Talk about every stage of pregnancy, from early symptoms to preparing for birth.

Worried about work’s reaction to pregnancy

14 replies

SarahL249 · 15/02/2024 08:44

Hi all,

Would love some honest objective opinions about this if poss as I am feeling quite anxious. Fairly new in my job, been there 8 months. Hired aged 34 and they knew I already had a toddler. It’s a great job with a VERY good maternity package (which the company are very vocal about). I have fallen pregnant quickly with our second and whilst still early days we are so happy and feeling very grateful to not have to go through the turmoil of trying for a long time when we know so many couples struggling. Obviously no idea how this will go so keeping a level head.

If this pregnancy goes well I will have been in role 15/16 months when I go off on leave. I would ideally take just under a year off, say 10 months would be my ideal.

My new (female) boss is amazing - honestly one of the most smart, kind, empathetic people I’ve met. She doesn’t have a partner or kids herself and is late 30s early 40s.
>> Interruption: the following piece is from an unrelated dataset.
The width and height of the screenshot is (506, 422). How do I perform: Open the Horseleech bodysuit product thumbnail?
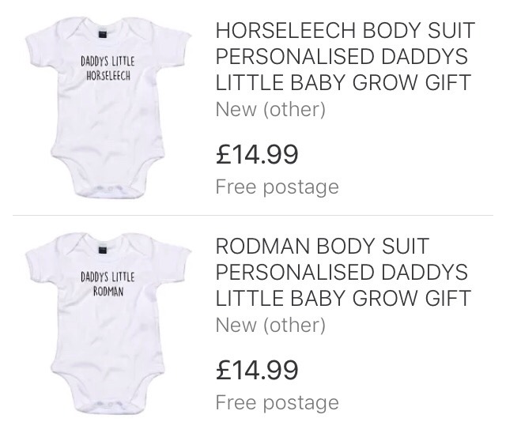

Whilst I know logically people would maybe expect women in their mid 30s to want to grow their family, and they take that risk when they hire them, I am suddenly feeling so guilty that I have somehow let my boss and team down by going off on Mat leave after just over a year.

I have made really good headway in the last 8 months and have worked hard and am delivering good work, but I can’t help but think it’s going to look like a pre planned scheme to get this new job and then exploit their maternity policy.

My boss was taking me through my projects for next year and as I am still too early to tell anyone I was just nodding along but feeling so guilty.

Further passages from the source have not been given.